Biochemists determine atomic structure of new ABC transporter

Proteins belonging to the large and important family of ABC transporters have been associated with metabolic diseases and can cause resistance to antibiotics. Biochemists from the University of Zurich and the NCCR Structural Biology have succeeded in determining the atomic structure of a new ABC transporter. The insights gained could give rise to new therapies to treat multi-resistant bacteria, cystic fibrosis or gout, for instance.

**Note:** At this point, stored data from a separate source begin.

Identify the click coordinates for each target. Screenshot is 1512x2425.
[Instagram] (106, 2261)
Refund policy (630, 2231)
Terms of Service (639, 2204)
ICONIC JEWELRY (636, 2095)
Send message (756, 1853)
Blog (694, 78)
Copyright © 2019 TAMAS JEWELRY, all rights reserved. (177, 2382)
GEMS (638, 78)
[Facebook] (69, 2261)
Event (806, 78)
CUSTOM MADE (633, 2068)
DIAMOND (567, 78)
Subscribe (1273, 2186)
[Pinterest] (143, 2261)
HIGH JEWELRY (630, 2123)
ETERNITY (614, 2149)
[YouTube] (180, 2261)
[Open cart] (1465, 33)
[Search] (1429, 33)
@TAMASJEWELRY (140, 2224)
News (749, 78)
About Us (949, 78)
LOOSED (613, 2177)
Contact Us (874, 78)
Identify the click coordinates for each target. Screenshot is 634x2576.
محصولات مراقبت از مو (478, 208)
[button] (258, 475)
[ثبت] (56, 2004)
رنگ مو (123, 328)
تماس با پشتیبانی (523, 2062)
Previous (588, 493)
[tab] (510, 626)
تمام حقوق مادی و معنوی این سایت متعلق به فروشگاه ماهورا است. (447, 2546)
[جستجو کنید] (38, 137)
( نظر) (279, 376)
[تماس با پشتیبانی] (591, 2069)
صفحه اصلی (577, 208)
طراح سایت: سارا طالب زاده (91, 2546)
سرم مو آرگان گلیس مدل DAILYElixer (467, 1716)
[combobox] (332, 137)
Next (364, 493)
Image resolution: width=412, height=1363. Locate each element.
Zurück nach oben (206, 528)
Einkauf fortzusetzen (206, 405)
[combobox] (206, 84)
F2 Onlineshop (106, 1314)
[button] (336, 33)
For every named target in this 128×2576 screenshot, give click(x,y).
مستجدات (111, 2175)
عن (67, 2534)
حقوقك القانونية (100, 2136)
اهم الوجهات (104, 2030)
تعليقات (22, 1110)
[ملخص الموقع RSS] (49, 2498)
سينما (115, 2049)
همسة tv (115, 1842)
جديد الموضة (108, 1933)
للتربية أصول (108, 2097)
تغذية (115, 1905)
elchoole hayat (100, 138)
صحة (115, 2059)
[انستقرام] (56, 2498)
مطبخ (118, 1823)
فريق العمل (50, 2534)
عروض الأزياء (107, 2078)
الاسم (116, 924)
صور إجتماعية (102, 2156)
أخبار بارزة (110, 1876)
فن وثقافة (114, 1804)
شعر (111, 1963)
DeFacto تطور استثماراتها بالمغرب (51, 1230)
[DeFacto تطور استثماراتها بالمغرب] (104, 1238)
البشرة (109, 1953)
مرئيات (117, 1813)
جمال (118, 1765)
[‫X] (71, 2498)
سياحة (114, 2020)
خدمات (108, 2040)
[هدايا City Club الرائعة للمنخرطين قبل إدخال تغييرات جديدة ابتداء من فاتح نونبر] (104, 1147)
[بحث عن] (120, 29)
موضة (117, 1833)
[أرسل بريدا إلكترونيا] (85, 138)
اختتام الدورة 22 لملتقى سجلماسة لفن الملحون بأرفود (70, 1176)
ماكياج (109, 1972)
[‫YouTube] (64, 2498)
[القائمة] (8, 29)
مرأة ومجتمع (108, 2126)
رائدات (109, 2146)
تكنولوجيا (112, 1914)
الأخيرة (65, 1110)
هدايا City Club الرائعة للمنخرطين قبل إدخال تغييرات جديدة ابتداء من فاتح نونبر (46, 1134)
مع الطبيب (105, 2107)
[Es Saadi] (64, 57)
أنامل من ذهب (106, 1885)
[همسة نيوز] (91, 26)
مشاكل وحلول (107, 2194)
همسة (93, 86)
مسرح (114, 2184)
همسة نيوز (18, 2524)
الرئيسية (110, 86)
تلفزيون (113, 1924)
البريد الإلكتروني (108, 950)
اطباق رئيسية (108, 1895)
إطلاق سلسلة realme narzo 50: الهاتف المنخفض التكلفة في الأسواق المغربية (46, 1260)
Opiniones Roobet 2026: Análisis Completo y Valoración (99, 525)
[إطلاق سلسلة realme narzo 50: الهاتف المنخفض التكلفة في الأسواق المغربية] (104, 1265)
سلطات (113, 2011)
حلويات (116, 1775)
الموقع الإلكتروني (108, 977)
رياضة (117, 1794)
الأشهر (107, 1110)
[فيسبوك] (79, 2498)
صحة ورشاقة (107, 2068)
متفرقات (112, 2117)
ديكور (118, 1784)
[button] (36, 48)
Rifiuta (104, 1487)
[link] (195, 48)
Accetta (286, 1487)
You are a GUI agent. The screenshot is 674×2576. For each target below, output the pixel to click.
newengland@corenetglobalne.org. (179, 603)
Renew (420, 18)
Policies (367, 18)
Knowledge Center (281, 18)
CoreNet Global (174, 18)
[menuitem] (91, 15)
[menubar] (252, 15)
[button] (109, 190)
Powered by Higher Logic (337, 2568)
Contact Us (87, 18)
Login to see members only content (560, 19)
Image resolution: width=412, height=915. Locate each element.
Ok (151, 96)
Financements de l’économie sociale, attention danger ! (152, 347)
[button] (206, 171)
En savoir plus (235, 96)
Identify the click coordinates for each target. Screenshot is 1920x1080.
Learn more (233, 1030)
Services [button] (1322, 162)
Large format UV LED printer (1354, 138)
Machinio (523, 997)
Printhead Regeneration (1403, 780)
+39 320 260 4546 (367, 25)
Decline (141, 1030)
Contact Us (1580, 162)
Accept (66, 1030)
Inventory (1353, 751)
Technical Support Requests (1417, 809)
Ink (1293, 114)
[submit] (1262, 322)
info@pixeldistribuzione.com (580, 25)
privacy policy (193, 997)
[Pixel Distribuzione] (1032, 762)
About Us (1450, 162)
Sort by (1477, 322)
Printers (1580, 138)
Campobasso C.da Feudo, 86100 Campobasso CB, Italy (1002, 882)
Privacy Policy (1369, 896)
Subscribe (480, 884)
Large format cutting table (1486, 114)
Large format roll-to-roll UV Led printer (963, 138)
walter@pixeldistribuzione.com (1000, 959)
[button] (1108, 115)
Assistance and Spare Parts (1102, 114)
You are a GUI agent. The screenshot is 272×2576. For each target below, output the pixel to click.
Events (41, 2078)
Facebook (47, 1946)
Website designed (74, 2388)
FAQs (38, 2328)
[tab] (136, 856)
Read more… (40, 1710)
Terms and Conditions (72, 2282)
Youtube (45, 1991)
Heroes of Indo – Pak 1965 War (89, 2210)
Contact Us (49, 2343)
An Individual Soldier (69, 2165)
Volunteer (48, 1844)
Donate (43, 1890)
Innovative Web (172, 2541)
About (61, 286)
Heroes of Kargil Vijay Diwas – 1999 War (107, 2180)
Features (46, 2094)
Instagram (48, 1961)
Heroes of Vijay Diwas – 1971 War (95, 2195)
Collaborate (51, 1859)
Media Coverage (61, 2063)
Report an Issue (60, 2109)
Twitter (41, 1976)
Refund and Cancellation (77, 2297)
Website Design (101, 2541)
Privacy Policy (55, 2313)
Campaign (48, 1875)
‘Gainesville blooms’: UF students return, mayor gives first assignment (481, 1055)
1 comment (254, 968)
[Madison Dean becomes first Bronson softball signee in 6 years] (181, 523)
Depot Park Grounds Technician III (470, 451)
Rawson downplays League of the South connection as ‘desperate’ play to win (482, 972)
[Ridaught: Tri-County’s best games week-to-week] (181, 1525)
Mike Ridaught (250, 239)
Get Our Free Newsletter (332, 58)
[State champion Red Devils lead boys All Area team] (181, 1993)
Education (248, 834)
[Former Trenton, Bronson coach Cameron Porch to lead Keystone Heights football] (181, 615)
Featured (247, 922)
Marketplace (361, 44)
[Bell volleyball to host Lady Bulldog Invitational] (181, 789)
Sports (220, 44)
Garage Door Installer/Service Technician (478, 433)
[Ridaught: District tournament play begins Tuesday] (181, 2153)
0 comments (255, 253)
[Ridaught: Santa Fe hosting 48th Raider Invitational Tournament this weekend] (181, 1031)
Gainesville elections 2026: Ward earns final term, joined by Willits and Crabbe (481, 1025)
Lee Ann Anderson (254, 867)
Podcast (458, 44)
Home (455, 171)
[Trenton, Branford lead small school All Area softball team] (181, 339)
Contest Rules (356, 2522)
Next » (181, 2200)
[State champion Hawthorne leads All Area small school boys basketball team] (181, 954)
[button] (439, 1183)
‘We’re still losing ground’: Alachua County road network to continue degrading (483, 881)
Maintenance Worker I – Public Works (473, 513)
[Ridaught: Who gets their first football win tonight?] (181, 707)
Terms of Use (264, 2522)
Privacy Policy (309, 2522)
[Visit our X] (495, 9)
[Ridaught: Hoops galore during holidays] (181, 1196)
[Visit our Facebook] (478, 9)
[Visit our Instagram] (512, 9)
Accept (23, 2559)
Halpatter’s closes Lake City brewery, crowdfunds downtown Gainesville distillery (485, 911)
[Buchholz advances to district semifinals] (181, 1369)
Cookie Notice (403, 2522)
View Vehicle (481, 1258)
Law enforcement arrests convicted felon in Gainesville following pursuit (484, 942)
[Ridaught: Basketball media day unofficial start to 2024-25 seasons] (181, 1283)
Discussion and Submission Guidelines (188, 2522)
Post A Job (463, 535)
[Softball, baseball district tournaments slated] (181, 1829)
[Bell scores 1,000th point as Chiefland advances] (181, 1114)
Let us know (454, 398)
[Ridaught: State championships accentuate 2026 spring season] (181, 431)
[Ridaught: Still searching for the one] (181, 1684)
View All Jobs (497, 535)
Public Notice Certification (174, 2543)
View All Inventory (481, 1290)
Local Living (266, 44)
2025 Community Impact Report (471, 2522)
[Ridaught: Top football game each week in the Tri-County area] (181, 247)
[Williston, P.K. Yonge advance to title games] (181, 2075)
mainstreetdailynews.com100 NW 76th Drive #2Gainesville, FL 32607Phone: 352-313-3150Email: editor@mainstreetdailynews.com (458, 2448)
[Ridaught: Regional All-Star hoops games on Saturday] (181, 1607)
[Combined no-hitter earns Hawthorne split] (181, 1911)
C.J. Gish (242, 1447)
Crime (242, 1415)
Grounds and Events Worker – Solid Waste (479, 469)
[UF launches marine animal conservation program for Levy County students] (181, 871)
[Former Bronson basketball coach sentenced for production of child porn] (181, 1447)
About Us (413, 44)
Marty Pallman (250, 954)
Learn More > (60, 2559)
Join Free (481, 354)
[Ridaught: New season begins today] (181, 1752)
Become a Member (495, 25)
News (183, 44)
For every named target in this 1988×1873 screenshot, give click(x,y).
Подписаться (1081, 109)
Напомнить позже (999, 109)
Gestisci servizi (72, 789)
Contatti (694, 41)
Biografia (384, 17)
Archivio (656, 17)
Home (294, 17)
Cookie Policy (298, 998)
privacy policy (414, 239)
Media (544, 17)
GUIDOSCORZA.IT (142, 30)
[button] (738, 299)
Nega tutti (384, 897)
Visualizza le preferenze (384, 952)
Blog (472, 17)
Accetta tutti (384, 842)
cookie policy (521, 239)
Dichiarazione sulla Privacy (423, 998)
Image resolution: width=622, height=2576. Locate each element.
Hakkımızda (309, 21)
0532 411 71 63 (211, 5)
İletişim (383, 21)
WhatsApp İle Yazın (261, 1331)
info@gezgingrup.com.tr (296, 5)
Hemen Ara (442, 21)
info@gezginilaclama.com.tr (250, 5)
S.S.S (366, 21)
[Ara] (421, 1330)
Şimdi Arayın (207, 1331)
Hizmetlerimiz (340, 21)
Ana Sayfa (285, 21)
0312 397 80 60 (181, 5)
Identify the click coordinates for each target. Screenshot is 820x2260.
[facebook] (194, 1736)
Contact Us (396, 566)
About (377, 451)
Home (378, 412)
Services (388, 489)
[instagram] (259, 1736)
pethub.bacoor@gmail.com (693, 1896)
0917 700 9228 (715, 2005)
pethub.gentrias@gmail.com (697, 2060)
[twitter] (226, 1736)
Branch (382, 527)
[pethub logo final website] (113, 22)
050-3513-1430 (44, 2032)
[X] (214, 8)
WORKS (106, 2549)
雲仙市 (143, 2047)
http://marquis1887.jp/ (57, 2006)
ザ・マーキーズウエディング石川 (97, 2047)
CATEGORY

ABC transporters are membrane proteins that actively pump a wealth of molecules across the membrane. Over 40 different ABC transporters perform vital functions in humans. Genetic defects in ABC transporters can trigger metabolic diseases such as gout, neonatal diabetes or cystic fibrosis, and certain ABC transporters also cause resistance to a wide range of drugs. In tumor cells, increased amounts of ABC transporters that pump chemotherapeutic substances out of the cell are often produced, thus rendering anticancer drugs ineffective. Analogous mechanisms play a key role in many pathogenic bacteria: ABC transporters carry antibiotics out of the cell - multi-resistant bacteria are the result. 

Despite their major importance in biology and medicine, so far the atomic structure of only a few ABC transporters has been decoded. Now, under the supervision of Markus Seeger and Professor Markus Grütter, PhD student Michael Hohl and senior scientist Christophe Briand have succeeded in cracking the atomic structure of the new ABC transporter "TM287/288".

Illuminating asymmetry

The membrane protein originates from a thermophilic bacterium. Compared to structures already known, "TM287/288" has two different protein chains that assemble into a heterodimer. About half of the 40 human ABC transporters are heterodimers. "The asymmetries discovered enable us to consider the role of ABC transporters in a new light," explains Seeger. "In the longer term, our results could help develop new medication against multi-resistant bacteria or tumors that are difficult to treat. They also make new approaches to curing or alleviating hereditary diseases possible," concludes Grütter.